SUN EXPOSURE

Just like humans, dogs are prone to sunburn and sun-related medical conditions like skin cancer. With summer coming up, it’s important to have some doggie sunscreen on hand and use it to protect your pup from the sun. Dogs have several areas with light pigmentation, such as their bellies and groin areas, which are particularly susceptible to harm from ultraviolet (UV) rays. 

Additionally, some breeds are more susceptible to UV rays, such as hairless dog breeds, breeds with light-pigmented noses, ears, and eyelids, as well as dogs with thin coats. If you have a breed that is high-risk, it’s imperative that you find a doggie sunscreen that works well for your dog early on in their life. 

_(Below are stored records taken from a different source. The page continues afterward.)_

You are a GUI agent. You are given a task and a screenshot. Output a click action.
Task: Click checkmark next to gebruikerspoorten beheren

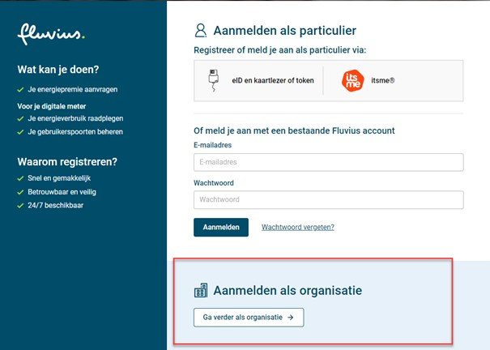20,130
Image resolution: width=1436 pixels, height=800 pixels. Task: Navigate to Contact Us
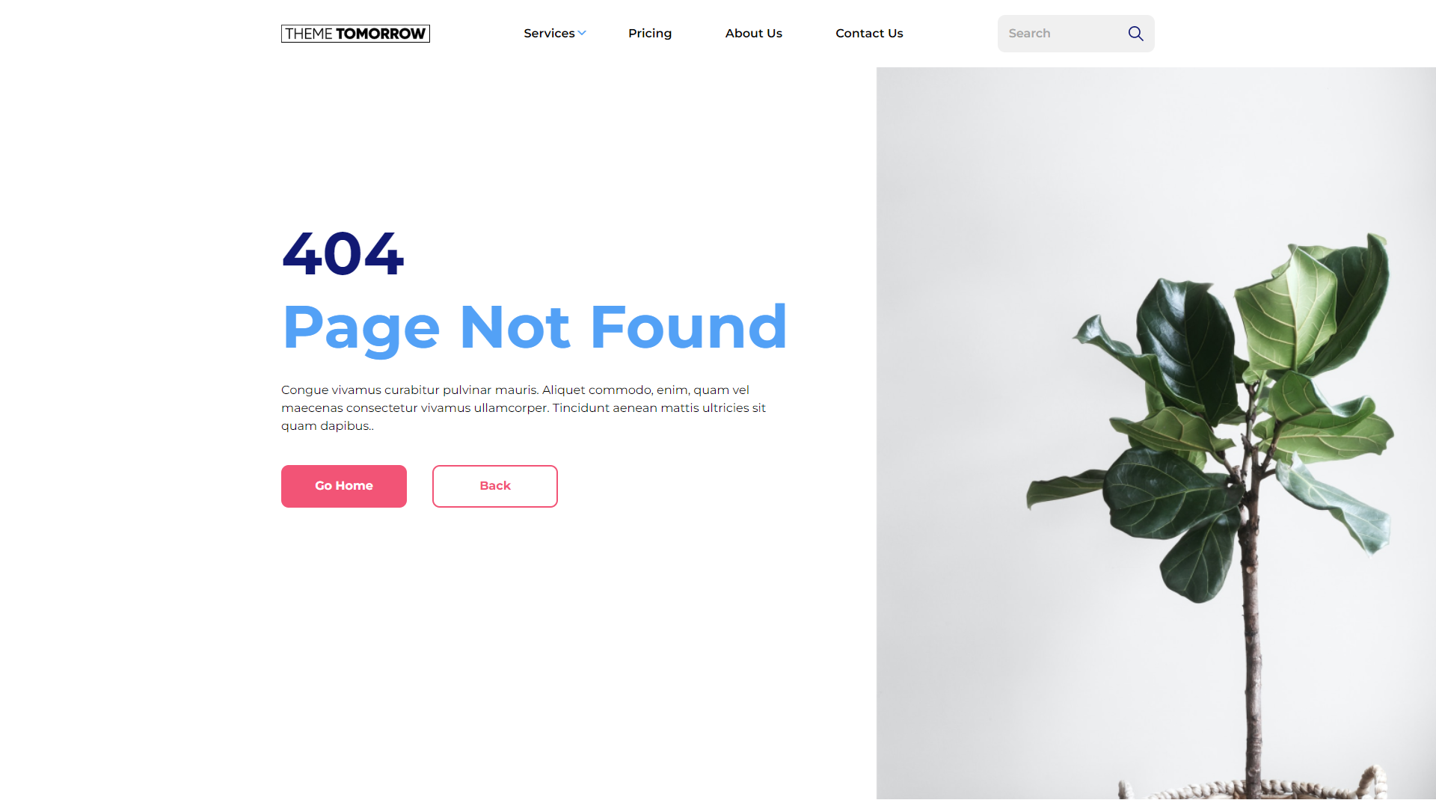(869, 33)

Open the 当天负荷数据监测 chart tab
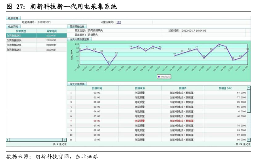coord(80,39)
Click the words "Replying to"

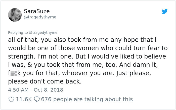coord(18,33)
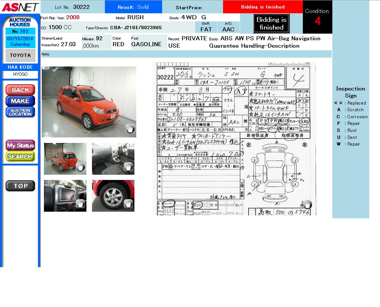Open the alloy wheel thumbnail
Viewport: 380px width, 307px height.
click(113, 196)
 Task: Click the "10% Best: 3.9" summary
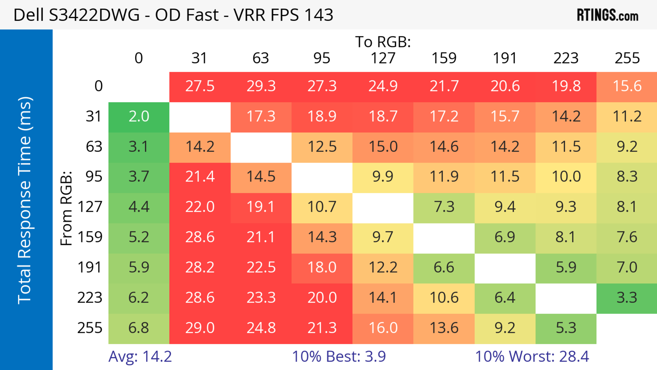(339, 356)
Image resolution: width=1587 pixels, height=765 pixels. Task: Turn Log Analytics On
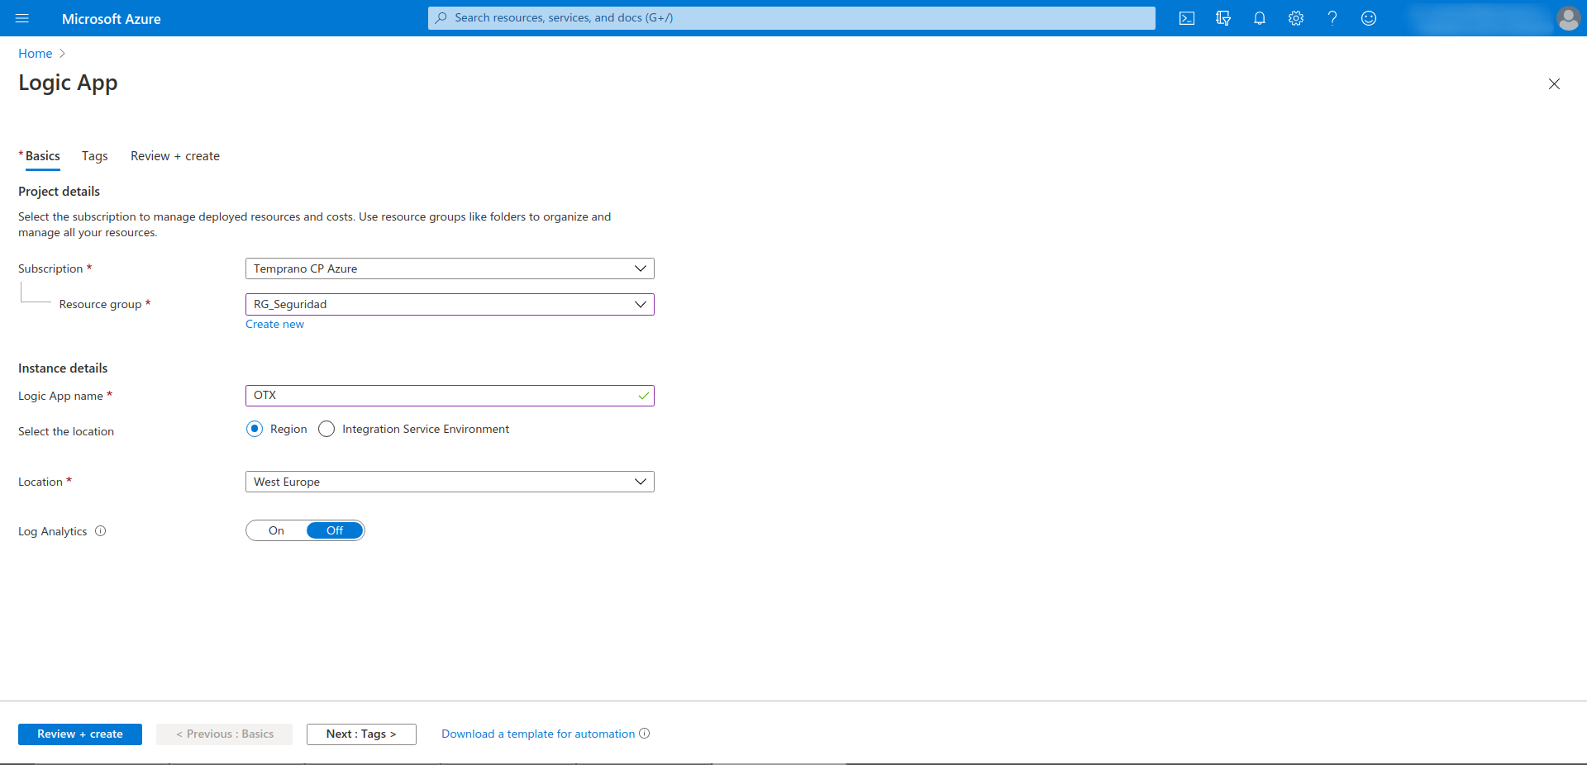276,530
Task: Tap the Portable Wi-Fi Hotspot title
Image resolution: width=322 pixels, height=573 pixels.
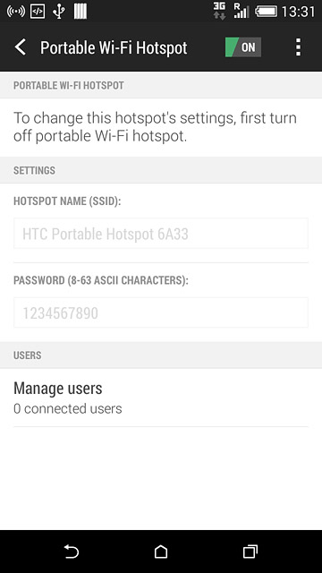Action: click(114, 47)
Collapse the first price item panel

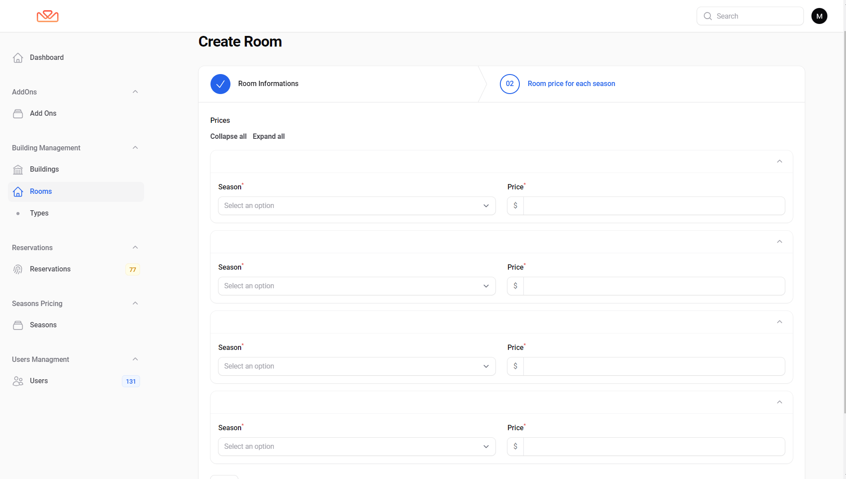click(780, 161)
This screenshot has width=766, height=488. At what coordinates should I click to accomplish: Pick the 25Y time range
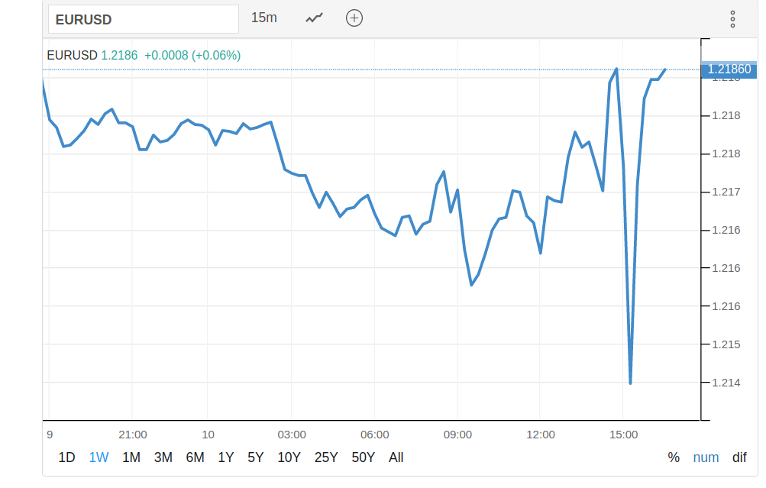(x=326, y=457)
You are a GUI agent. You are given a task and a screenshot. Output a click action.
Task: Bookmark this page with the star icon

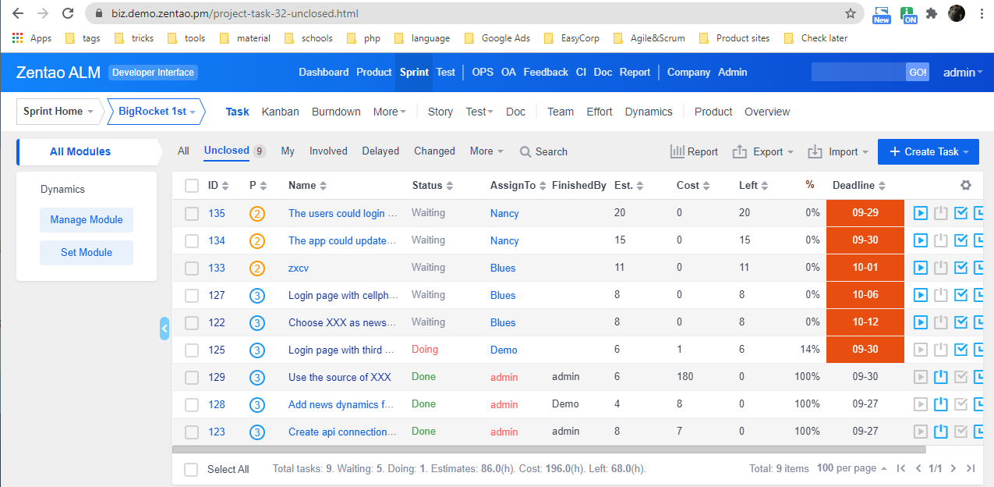pos(851,13)
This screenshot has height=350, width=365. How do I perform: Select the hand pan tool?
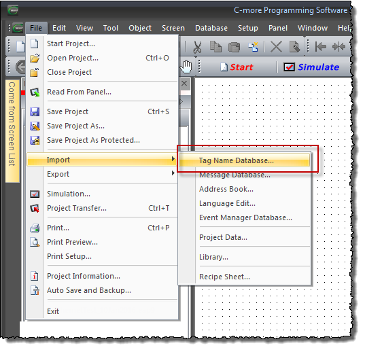coord(186,67)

What to look for in a sunscreen

You want to find a sunscreen that is specifically formulated for dogs. There’s a ton of different options out there, but since you’ll be applying it often during the summer months, take special note of the following:

  • Once you apply the sunscreen, your dog might lick some of it off so you want to make sure it doesn’t contain anything that is toxic when ingested. Two common toxins are zinc oxide and para-aminobenzoic acid (PABA)
  • Waterproof sunscreen to avoid having to reapply often 
  • Unscented sunscreen
  • SPF of 30 or higher


Applying sunscreen

It might feel odd putting sunscreen on your dog the first few times, but it’s done the same way you apply sunscreen on yourself. The first time you’re using sunscreen, or switching brands, test it on a small portion of light-pigmented skin (like their belly) to make sure there is no allergic reaction. Once safe, apply it to the hot spots that are more sensitive to sunburn and more likely to be exposed. Any places with light-pigmentation such as their nose, ear tips, belly, groin, and inner thighs are common areas to protect. Once you’ve applied the sunscreen, make sure they don’t lick it all off. It should take about 15-20 minutes to fully absorb. 


When to apply

As a rule of thumb, you should reapply every 5 hours or after coming in contact with water. Check your specific sunscreen for timing recommendations, but similar to humans, err on the side of applying more often if you're in the sun with little shade.


Alternatives

Protective clothing

If the idea of lathering up your pup in sunscreen is not appealing, you can also try protective clothing. There are several “sun suits” for dogs that will cover their bodies (that way you only have to protect their noses!), so you don’t have to worry about reapplying. There are even hats and goggles for dogs to protect your pup from the sun. 


Location

Even if you use sunscreen or protective clothing, you should be mindful of how much time your dog is spending in the sun. If your dog likes to sunbathe in the yard all summer, try rearranging their schedule so you can keep them out of the sun during the hottest parts of the day, or provide plenty of shade for them to take advantage of. In addition to sunburn, puppies are at a higher risk for a heat stroke so limiting their sun time is crucial.